I can answer any details ya like about the config, just curious to see if anyone knows why the connection would just refuse to reconnect. I have the keepalive enabled, although the same issue occurred with the keepalive disabled, as well as the heartbeat. What am I missing?
==================
I'm an IT rep for a consulting agency. One of my clients is an MRI doctor who requires a VPN tunnel to view his digital MRI images from home. At his house, I've installed a Netgear (you guessed it) FVS318. At the other end, I have a SonicWALL TZ 170 (SonicOS Standard 2.2). I've configured the tunnel to use a Preshared Key (lifetime of 3600/28800), with ESP(DES-CBC SHA-1). The tunnel, if both devices are up and running, connects in less than 15 seconds.

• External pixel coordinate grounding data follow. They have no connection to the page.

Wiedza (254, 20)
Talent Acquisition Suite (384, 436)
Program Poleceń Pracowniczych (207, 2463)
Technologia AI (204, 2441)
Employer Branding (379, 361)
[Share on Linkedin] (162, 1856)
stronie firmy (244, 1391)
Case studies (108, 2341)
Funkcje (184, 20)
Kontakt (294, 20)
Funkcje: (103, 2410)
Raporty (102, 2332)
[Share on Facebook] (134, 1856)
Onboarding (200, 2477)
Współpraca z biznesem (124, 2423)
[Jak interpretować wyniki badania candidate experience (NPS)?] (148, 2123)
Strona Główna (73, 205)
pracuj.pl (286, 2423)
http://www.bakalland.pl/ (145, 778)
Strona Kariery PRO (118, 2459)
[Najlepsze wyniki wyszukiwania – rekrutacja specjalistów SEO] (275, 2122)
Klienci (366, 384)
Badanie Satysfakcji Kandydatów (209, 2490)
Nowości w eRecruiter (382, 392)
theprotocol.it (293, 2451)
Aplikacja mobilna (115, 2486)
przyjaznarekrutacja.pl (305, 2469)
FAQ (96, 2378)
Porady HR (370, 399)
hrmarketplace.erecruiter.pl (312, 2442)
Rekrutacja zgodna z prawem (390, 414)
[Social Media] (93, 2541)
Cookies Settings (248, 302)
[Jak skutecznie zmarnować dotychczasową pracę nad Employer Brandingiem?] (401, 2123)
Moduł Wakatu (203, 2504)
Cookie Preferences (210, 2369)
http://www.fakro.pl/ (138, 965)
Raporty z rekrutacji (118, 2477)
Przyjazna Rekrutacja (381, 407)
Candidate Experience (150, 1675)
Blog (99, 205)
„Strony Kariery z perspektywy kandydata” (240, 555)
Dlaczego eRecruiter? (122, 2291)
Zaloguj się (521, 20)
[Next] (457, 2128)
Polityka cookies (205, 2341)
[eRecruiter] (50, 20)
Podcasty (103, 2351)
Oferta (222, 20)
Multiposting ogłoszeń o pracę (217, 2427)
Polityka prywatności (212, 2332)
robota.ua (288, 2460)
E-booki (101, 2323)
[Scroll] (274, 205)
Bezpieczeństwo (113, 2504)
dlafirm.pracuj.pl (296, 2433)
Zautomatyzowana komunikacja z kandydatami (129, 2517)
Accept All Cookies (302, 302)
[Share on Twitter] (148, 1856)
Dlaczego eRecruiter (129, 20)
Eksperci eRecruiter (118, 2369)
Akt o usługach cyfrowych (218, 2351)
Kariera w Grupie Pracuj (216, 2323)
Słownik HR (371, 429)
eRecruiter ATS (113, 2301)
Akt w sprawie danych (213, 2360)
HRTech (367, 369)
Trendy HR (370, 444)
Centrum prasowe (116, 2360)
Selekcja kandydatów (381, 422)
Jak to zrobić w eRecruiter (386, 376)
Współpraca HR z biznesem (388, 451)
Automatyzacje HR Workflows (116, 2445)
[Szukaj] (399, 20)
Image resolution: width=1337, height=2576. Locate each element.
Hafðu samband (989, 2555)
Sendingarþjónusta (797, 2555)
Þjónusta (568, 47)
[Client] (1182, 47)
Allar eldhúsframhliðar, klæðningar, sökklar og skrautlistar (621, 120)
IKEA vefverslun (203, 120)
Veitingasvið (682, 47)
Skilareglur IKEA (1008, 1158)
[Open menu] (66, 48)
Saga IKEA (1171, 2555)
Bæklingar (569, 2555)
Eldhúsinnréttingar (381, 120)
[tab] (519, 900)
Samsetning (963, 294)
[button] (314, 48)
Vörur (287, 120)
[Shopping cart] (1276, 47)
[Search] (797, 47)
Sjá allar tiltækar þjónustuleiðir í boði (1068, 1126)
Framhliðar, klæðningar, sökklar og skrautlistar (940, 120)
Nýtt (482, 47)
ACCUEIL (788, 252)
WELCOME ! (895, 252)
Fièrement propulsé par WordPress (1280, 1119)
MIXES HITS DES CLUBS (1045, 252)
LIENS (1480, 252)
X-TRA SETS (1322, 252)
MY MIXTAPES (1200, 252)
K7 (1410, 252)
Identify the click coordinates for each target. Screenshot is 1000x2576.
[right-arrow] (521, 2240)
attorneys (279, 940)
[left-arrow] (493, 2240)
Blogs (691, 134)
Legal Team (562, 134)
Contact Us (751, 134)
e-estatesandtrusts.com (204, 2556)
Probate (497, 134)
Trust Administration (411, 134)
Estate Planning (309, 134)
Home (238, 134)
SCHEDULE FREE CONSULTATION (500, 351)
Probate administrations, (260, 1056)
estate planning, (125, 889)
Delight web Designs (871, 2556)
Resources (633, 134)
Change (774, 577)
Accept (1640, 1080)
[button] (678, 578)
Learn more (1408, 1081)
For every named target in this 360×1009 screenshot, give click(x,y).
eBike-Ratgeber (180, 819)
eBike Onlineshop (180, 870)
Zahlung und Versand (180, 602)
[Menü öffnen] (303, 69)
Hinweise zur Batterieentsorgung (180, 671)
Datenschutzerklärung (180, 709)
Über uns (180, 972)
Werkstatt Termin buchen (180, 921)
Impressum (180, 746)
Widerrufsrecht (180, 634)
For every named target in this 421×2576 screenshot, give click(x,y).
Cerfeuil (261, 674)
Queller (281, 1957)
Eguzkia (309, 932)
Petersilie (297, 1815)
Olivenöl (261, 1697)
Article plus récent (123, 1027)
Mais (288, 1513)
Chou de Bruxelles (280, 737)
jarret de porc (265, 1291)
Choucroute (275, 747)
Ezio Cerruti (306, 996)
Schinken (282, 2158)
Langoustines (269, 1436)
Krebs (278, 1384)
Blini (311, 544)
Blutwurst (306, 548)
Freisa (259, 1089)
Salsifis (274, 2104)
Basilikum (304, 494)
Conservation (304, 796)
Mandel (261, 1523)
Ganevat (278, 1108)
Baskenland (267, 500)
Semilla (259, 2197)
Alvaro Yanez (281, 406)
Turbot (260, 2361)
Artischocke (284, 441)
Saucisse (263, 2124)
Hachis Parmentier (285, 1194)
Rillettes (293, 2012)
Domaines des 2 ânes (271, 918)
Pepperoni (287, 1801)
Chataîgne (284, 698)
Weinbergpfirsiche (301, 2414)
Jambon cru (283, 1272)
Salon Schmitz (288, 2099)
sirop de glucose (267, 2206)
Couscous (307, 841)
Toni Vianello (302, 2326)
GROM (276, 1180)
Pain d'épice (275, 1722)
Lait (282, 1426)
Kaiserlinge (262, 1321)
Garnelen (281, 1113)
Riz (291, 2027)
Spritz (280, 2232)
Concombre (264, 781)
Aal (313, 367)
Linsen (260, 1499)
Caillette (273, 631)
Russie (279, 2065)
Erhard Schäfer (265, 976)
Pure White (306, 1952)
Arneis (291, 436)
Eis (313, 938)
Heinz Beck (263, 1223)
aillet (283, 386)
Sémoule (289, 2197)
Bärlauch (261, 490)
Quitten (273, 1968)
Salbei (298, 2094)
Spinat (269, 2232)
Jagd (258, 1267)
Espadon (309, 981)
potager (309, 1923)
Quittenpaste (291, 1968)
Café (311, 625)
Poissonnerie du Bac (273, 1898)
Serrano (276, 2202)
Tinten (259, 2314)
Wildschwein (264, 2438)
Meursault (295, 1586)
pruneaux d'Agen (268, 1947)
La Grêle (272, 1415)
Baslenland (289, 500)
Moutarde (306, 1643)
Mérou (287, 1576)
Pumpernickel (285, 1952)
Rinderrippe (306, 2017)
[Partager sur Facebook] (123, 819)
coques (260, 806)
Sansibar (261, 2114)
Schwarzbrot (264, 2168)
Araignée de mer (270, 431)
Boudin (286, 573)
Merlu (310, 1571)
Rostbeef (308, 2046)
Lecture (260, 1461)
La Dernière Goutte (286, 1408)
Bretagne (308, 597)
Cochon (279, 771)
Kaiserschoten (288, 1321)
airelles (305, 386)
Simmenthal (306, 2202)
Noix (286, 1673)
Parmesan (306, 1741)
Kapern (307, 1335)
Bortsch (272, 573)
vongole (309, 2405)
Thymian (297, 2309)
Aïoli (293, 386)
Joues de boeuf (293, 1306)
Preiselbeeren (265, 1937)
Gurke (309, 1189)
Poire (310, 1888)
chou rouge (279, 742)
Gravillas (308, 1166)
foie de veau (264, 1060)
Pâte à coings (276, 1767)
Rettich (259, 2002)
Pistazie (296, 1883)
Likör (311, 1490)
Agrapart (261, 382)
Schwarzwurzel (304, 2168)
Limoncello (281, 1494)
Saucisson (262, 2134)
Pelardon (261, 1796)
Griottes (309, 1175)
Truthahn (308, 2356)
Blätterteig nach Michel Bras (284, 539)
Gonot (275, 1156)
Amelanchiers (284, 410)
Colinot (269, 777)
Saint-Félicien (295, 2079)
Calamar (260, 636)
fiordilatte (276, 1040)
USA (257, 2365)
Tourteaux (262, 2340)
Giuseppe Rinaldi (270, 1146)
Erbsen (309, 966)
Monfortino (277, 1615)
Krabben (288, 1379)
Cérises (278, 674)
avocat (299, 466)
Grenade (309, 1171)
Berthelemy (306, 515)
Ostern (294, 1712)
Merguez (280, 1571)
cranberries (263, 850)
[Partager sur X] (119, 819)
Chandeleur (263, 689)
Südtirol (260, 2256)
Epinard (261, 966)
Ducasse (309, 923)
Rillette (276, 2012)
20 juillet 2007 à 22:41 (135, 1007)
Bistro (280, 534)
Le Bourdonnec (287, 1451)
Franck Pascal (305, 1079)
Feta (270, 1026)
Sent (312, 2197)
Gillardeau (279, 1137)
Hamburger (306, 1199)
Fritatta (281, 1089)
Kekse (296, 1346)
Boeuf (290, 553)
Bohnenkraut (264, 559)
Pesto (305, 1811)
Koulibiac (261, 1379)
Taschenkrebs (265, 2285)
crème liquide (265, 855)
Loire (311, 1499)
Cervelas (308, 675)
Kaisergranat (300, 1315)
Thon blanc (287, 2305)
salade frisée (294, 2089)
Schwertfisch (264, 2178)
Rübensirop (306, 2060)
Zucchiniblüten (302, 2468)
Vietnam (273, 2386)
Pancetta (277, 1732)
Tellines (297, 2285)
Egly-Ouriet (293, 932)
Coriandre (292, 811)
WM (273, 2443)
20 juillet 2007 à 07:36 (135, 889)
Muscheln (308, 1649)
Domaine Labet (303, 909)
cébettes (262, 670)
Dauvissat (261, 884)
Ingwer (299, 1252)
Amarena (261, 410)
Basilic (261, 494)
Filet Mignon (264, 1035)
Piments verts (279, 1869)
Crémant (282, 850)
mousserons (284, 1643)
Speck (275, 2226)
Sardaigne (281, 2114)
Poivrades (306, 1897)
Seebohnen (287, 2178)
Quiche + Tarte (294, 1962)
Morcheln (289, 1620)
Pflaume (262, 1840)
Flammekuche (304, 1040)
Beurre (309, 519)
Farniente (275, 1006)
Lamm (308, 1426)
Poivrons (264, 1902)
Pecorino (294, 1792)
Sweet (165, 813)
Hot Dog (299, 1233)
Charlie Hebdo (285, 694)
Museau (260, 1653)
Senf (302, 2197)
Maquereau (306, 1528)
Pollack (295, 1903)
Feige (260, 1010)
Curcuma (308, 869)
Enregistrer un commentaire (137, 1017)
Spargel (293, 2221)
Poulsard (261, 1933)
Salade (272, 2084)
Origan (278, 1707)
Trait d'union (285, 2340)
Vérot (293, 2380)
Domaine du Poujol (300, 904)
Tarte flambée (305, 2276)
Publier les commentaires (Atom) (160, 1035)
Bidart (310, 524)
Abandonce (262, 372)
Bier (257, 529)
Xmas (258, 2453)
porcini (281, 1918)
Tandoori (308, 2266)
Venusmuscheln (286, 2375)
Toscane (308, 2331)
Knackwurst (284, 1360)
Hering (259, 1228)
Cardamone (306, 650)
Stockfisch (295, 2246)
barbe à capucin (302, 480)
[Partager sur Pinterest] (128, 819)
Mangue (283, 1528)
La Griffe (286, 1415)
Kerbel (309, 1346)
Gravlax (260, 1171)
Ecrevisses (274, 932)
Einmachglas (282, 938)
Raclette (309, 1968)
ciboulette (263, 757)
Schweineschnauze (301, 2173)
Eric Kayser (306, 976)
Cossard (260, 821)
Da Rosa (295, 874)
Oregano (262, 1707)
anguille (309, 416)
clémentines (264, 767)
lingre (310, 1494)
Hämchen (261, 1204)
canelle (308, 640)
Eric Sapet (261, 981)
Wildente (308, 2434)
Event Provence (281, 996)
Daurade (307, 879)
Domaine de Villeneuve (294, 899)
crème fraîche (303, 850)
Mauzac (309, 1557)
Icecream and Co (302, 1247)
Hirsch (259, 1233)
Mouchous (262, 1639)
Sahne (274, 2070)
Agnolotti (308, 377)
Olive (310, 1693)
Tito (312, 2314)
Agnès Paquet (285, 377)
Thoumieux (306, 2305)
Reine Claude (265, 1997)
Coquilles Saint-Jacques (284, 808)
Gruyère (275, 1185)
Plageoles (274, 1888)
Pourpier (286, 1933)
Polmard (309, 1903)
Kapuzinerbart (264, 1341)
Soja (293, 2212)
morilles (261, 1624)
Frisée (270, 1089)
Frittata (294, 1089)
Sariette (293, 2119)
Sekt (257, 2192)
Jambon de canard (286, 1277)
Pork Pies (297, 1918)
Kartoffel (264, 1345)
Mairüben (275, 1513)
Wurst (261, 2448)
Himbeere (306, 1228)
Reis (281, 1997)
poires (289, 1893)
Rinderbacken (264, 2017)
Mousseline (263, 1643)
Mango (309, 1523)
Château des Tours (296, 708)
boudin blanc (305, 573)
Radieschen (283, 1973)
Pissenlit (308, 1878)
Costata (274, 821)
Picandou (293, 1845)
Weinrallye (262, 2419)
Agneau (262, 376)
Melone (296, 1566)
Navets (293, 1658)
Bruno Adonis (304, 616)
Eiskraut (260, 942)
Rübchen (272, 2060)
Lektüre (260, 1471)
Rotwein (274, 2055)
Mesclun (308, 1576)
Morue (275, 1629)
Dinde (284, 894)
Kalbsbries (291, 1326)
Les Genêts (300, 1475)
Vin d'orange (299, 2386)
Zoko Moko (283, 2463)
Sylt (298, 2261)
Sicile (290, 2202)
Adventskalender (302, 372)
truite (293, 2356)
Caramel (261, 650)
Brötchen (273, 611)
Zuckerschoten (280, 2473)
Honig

Once the preshared key times out, the problem starts. I cannot get the dang Netgear to respond. When pinging from behind the Sonicwall, this is what I get:
Tues, 12/07/2004 17:18:54 - FVS318 IPsec:Receive Packet address:0x1397478 from 66.139.207.156
Tues, 12/07/2004 17:18:54 - FVS318 IKE:[ToSonicWall] RX << XCHG_INFO : 66.139.207.156
Tues, 12/07/2004 17:18:54 - FVS318 IPsec:find_insa() not found
Tues, 12/07/2004 17:18:54 - FVS318 IPsec:NO inbound SA found for ESP
Tues, 12/07/2004 17:18:58 - FVS318 IPsec:find_insa() not found
Tues, 12/07/2004 17:18:58 - FVS318 IPsec:NO inbound SA found for ESP
Tues, 12/07/2004 17:19:00 - FVS318 IPsec:find_insa() not found
Tues, 12/07/2004 17:19:00 - FVS318 IPsec:NO inbound SA found for ESP
Tues, 12/07/2004 17:19:04 - FVS318 IPsec:find_insa() not found
Tues, 12/07/2004 17:19:04 - FVS318 IPsec:NO inbound SA found for ESP
Tues, 12/07/2004 17:19:10 - FVS318 IPsec:find_insa() not found
Tues, 12/07/2004 17:19:10 - FVS318 IPsec:NO inbound SA found for ESP
Tues, 12/07/2004 17:19:12 - FVS318 IPsec:event after this is EVENT_SA_EXPIRE in 2984 seconds
Tues, 12/07/2004 17:19:12 - FVS318 IPsec:handling event EVENT_RETRANSMIT for 428bcf9c "ToSonicWall" #38
Tues, 12/07/2004 17:19:12 - FVS318 IPsec:inserting event EVENT_RETRANSMIT, timeout in 40 seconds for #38
Then the thing just plain hangs. The only way I can get them to reconnect is to drop the connection on BOTH ends and start from scratch. As 3600 secs is a lifetime of only an hour, I'm having to do this every time the doc uses his VPN.
I can answer any details ya like about the config, just curious to see if anyone knows why the connection would just refuse to reconnect. I have the keepalive enabled, although the same issue occurred with the keepalive disabled, as well as the heartbeat. What am I missing?